PENTAS SENI MENJADI SAJIAN MENARIK PADA UNGGUN GEMBIRA JAMRANA XXI

Sebagai penutup dari kegiatan Jamrana XXI ini, panitia menyelenggarakan api unggun pada Selasa malam (21/4/2009). Dalam agenda yang bernama unggun Gembira ini, semua kelompok menampilkan kreasinya di panggung utama.

Memasuki pukul 21.30 WIB, unggun gembira dibuka dengan menyalakan api unggun yang telah dipersiapkan di tengah-tengah arena. Api dinyalakan oleh pasukan khusus yang terdiri dari 10 andika.

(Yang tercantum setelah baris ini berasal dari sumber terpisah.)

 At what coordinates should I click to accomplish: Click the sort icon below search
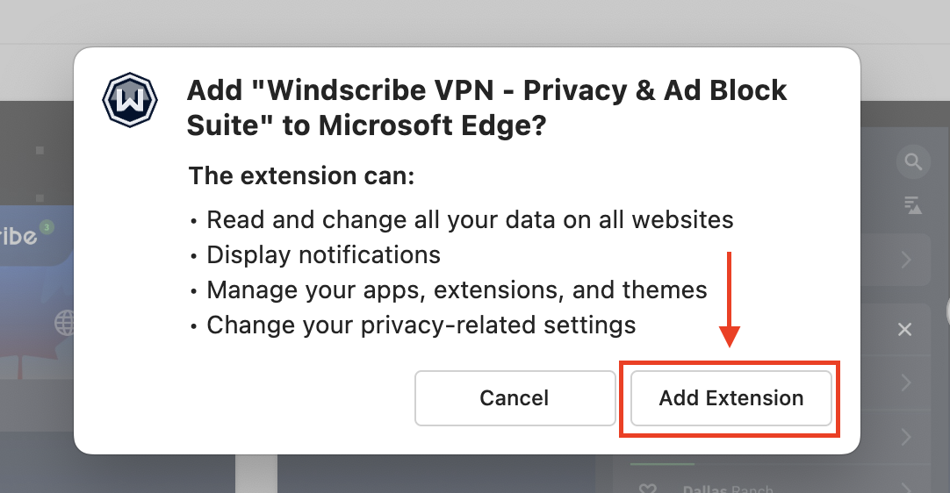tap(913, 204)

Dengan berlari dari salah satu sudut arena, mereka meneriakkan yel-yel lalu berbaris di depan Kak Rohman sebagai Pembina upacara. Setelah ketua regu melapor, mereka pun mulai menyalakan api obor satu persatu yang telah mereka bawa dengan melingkari api unggun. Menjelang penyulutan, mereka meneriakkan Dasa Dharma Pramuka satu persatu secara berurutan.

Setelah api unggun terbakar, pasukan yang dipimpin Rahmawati Dewi Putri, kembali menempati posisi semula. Selanjutnya, mengawali sambutannya, Kak Rohman membakar semangat para andika dengan meneriakkan takbir 3 kali dilanjutkan dengan instruksi aneka tepuk.

“Para andika yang berbahagia, marilah malam ini, kita semua mengambil semangat dari api yang berada di tengah-tengah kita ini. Semangat untuk menjadi pribadi yang berguna dengan tetap survive sebagai pramuka yang siap pakai” tegasnya pada para andika.

Acara kemudian dilanjutkan dengan pentas seni. Kesempatan tampil pertama kali adalah kakak-kakak penegak yang duduk di kelas X MA Darunnajah cipining. Mereka menampilkan atraksi Tari Belitung seperti di film Laskar Pelangi sebagai sajian perdana. Kemudian dilanjutkan dengan berbagai tarian dan drama dari kelima kelompok peserta Jamrana.

Meski malam semakin larut, kemeriahan pada acara kali ini tidak berkurang. Apalagi setelah para pembimbing dari dewan guru turut menyumbangkan beberapa lagu melaui suara emasnya yang diiringi dengan alat musik keybord. Sebagai selingan, kelas IX MTs yang malam itu menjadi penonton menyumbangkan kreasi tarinya yang dikomandoi oleh Putri Khoirunnisa.

Pada malam istimewa itu pula, panitia mengumumkan 10 peserta terbaik dalam kegiatan Jamrana XXI ini. Mereka adalah Mutia Damayanti, Fajar Triastuti, Fillah kholifah, Nuni Chaeruni Rumasukun, Raihana Rizki, Siti Humaeroh, Rahmawati dewi Putri, Novi Djayanti, Hamalatul Qur’ani, dan Latifah Karimah.

Sebagai kenang-kenangan dan tanda prestasi, mereka berhak atas sertifikat ‘The Best Ten’ yang malam itu diberikan oleh Kak Nani Karmila sebagai pembimbing. Ucapan selamat dan salam-salaman pun diberikan oleh seluruh panitia kepada mereka.

PemilihanThe Best Ten merupakan alat pemacu bagi semua peserta untuk gigih dan berdisiplin dalam mengikuti setiap agenda dan program yang telah dijadwalkan panitia. Bagi yang belum mendapatkan penghargaan ini, di lain kesempatan masih ada waktu untuk menunjukkan prestasi terbaik setiap andika pramuka.

Pukul 23.00 WIB acara unggun gembira ditutup dan mereka kembali ke kamarnya masing-masing untuk beristirahat menyambut hari esok, karena program beberapi hari ke depan telah menanti, yaitu Nisaiyyah.